Q - How do you like teaching?

A -
I enjoy it, though I'm finding that I'm definitely more of a researcher than I am a teacher, mostly because I like to face new material and new topics all the time. So what I find to be the biggest challenge is teaching the same class repeatedly. When you first build up the course material and create the syllabus, everything feels as new to you as it does to the students. So you're really excited to convey all this information because you're going through it for the first time, the same as [the students] are. When you teach a class for the second or third time, you've seen all the material before and you have to make a real effort to slow down and make sure not to skim over the things that have become second nature to you, since it is still new to the students. That definitely takes some effort!

The part I really enjoy about teaching is seeing what the students come up with. Every class is somewhat different. I've had some undergrad classes that were less talkative, but this semester I have a great class that talks a lot, so we have really great discussions. They always bring new perspectives that I might not have thought about.

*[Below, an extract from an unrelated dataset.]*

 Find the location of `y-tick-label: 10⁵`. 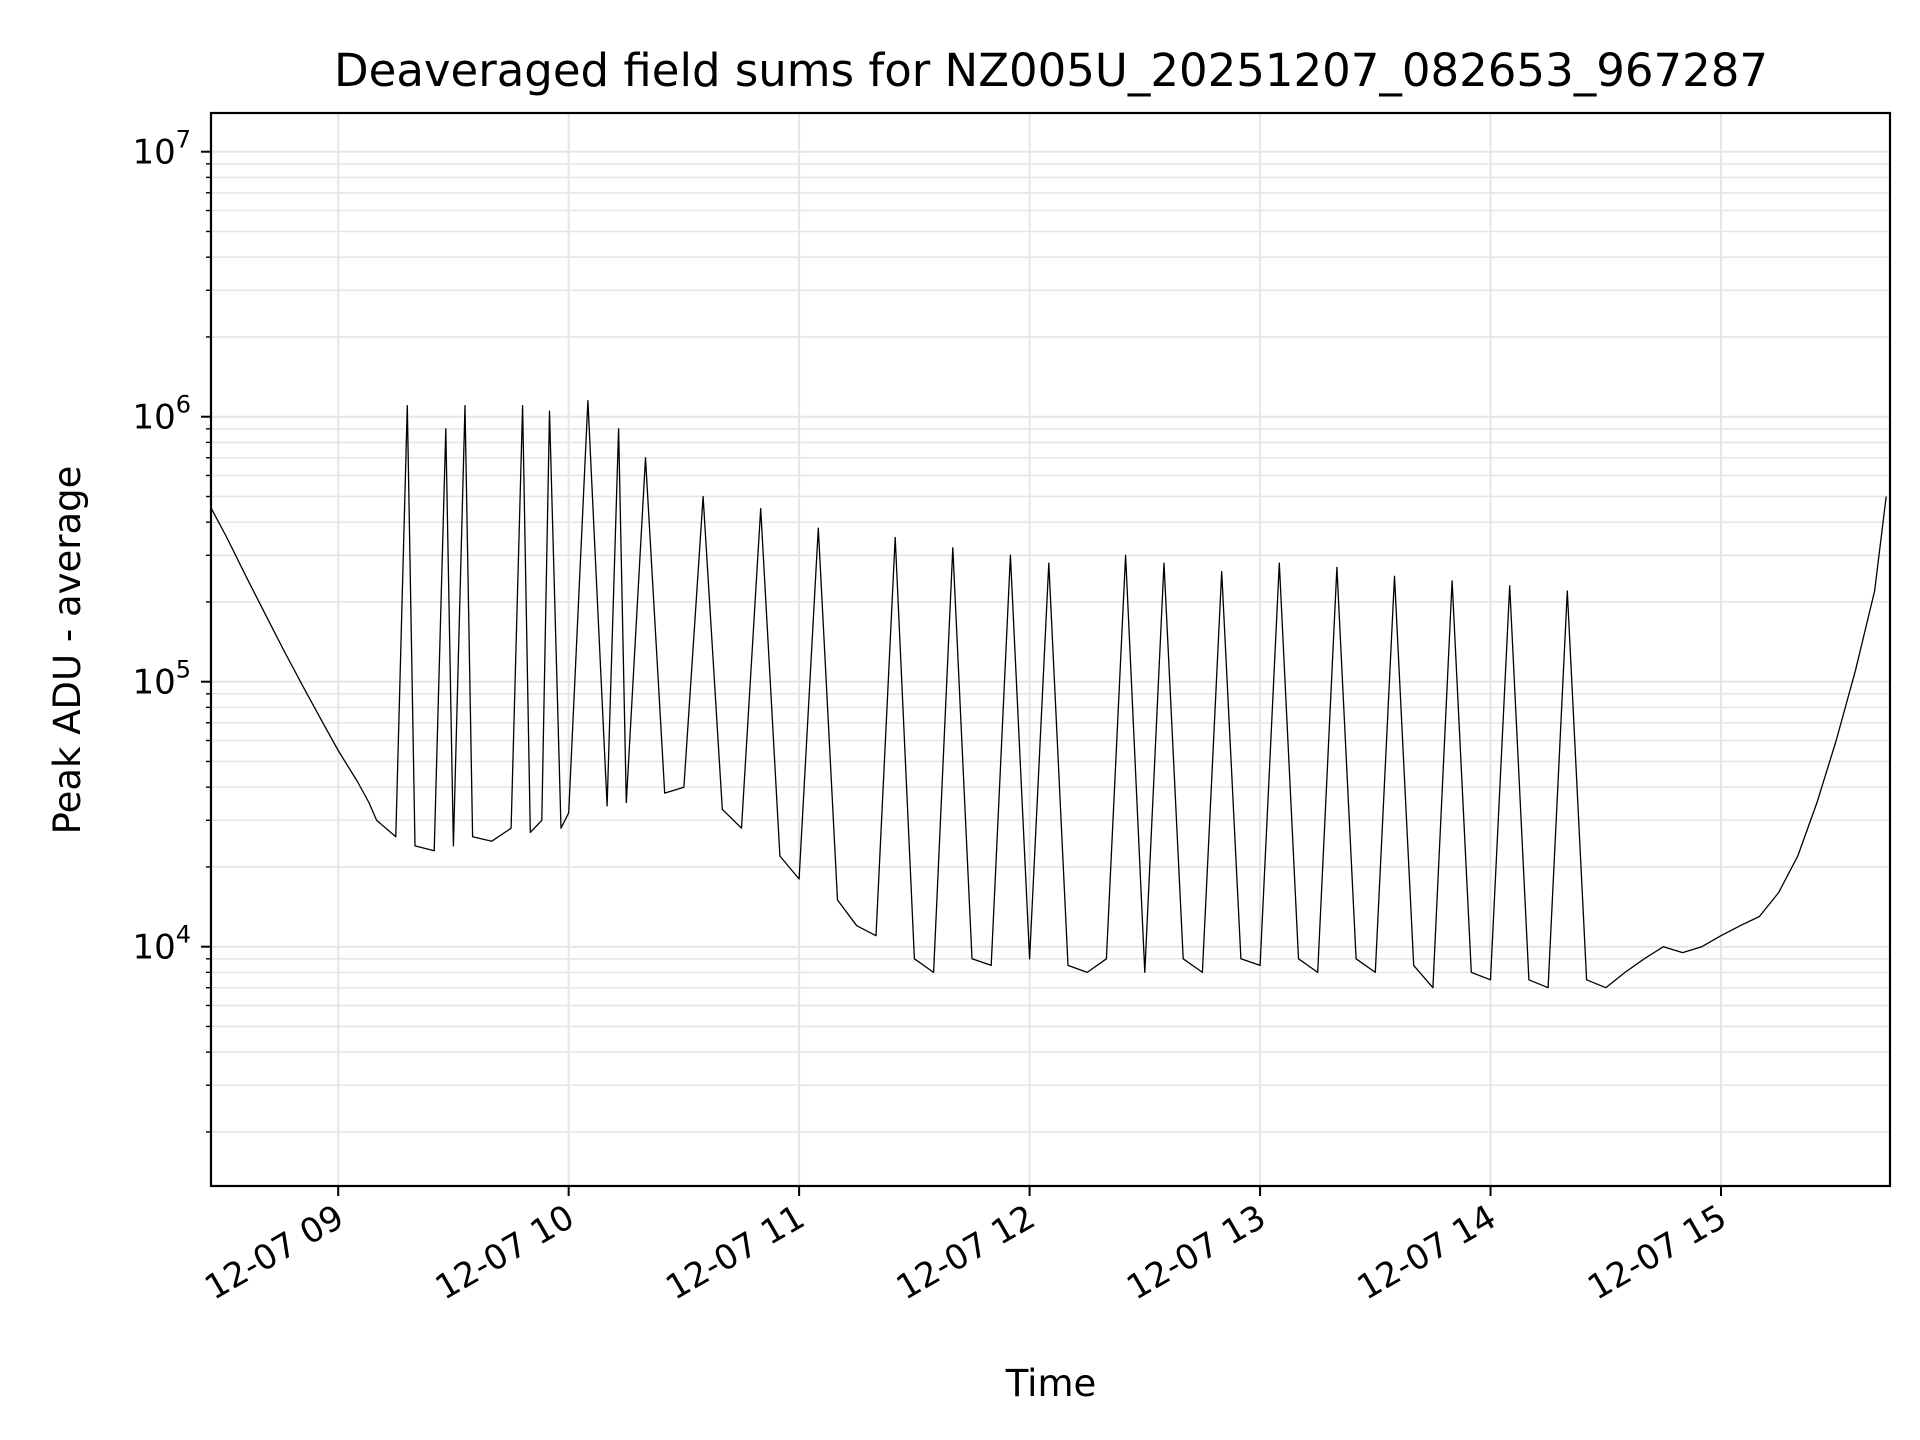

y-tick-label: 10⁵ is located at coordinates (162, 680).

Q - How do you teach students with various learning styles?

A - You have to adjust, realize that not every student learns the same way, and provide room for that. Some students need to go off in a room and think it out, whereas others learn better if you sit next to them and explain it to them. It can be challenging if you have a large class to accommodate different learning styles, but it is definitely possible.

Q - What is your current research?

A - I'm building on the past work that I did at MIT. I started a research group here about two years ago called the Synaesthetic Media Lab. The basic goal for this group is to explore the emerging modalities in new media.

Q - The what?

A - (laughs) Those new interfaces that I was talking about: tangible interfaces, reactive surfaces, and interactive rooms—my group thinks about how we can bring digital information into our physical space, mostly for creative and artistic purposes.